By a 3-2 vote, the Council selected what had been labeled “Map B,” which was one of six maps under consideration that met state requirements for equitable distribution of the City’s population based on the 2010 Census.
The Ordinance went into effect on April 25. This means that those running for a City Council seat must run in the district where they reside. The Mayor may reside anywhere in the City because that office will still be elected by voters citywide.
Map B was designed by Mayor John Minto. It places all the current City Council Members in different districts, except for District 2, where both Council Members Ronn Hall and Brian W. Jones live.
Districts 1, 2 and 3 will be up for election in 2018. The next term for District 3 will be for just two years, instead of four, and will be filled again in 2020. District 4, which is currently held by Council Member Stephen Houlahan, will be up for election in 2020.
Santee has had at-large, citywide voting for Council seats since incorporating in 1980. However, cities throughout the state have been switching to by-district voting since the adoption of the California Voting Rights Act of 2001.
Individuals interested in running for City Council should contact the City Clerk for more information.
What is the California Voting Rights Act?
The California Voting Rights Act of 2001 (CVRA) establishes criteria in state law through which the validity of at-large election systems can be challenged in court.
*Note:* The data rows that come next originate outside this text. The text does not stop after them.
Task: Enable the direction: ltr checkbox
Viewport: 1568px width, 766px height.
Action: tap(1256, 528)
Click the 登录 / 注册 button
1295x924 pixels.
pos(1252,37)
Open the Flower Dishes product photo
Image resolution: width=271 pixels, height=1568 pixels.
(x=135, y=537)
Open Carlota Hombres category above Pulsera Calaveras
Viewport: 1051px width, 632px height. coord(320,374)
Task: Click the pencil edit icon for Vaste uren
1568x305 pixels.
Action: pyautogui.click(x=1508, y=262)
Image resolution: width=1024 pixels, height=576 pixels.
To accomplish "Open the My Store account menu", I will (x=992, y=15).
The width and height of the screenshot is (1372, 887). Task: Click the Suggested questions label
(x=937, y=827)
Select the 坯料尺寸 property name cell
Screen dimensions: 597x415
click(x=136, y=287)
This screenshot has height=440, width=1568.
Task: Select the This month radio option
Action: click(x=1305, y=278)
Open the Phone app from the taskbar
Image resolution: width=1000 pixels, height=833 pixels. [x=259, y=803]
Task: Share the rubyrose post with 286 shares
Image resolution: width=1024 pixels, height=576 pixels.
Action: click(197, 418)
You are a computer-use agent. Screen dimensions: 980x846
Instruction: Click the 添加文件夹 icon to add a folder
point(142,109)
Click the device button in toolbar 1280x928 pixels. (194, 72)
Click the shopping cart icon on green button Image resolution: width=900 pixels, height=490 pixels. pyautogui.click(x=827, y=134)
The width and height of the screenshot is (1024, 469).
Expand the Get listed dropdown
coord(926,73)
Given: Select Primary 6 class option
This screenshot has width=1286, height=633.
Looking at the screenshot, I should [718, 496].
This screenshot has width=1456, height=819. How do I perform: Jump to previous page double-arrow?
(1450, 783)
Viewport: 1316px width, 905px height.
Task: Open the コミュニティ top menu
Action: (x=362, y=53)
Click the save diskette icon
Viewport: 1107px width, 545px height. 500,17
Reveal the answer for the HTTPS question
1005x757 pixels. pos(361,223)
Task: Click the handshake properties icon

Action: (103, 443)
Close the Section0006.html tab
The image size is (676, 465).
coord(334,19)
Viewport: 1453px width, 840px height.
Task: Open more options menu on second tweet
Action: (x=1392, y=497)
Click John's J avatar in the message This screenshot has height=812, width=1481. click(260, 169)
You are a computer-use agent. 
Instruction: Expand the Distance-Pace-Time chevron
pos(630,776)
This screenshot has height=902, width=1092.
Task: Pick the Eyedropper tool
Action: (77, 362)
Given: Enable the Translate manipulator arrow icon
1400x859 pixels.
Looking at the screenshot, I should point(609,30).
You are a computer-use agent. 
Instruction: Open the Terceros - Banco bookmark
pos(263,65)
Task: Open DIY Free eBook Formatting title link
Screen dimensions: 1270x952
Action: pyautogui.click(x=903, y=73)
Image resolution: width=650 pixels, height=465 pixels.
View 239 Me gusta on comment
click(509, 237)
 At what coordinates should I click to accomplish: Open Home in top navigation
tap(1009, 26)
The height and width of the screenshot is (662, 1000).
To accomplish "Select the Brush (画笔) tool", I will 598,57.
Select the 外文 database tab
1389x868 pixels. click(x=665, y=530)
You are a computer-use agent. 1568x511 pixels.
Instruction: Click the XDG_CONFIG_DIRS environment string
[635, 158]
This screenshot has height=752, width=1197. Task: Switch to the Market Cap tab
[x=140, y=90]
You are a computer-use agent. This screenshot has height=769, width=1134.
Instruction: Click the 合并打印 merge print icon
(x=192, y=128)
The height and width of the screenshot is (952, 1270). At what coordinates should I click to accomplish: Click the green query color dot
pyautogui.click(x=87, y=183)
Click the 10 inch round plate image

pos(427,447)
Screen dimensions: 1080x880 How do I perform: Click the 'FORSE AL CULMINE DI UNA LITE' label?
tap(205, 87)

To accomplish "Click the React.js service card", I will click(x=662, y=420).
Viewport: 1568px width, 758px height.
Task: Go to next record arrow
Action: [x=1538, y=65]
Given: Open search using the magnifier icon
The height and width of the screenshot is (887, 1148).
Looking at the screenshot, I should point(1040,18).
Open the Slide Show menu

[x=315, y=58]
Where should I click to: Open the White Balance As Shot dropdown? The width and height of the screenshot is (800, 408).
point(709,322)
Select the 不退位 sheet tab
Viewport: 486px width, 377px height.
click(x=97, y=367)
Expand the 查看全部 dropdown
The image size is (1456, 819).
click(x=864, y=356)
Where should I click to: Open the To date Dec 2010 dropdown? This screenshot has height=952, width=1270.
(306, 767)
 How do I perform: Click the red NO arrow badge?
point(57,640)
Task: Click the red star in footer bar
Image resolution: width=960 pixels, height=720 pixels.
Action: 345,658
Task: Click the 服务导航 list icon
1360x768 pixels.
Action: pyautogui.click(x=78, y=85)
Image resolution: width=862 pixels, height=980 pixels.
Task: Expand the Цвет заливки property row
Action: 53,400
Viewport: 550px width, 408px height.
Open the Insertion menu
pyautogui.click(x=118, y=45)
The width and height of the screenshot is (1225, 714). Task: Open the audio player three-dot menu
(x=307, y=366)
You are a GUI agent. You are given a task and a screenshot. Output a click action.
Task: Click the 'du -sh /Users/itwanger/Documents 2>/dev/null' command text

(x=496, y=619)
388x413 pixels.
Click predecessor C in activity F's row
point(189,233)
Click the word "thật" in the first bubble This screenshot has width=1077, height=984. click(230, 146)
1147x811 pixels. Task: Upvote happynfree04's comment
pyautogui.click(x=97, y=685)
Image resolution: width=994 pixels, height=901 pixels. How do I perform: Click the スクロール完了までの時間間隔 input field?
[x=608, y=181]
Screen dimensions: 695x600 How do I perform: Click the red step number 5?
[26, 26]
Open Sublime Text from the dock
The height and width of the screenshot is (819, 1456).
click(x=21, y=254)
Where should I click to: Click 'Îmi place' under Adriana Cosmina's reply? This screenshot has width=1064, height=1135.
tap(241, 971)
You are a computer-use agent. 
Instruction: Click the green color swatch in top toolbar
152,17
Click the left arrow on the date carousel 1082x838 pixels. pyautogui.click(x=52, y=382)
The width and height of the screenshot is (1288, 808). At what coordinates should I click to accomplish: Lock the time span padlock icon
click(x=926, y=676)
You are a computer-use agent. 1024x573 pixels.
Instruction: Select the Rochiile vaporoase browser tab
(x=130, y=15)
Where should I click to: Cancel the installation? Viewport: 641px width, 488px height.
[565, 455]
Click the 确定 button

At-large election systems are the most common method of electing council members. With at-large election systems, voters of the entire jurisdiction elect the members. With a by-district election system, only the voters in a given district vote to choose the council member to represent that specific district. Candidates must live in the district in which they are running for office.
The CVRA was enacted with the specific intent of eliminating several key burden of proof requirements that exist under the Federal Voting Rights Act of 1965. The constitutionality of this act has been challenged and upheld — and since then attorneys have begun filing legal action against cities across the state compelling conversion to by-district systems.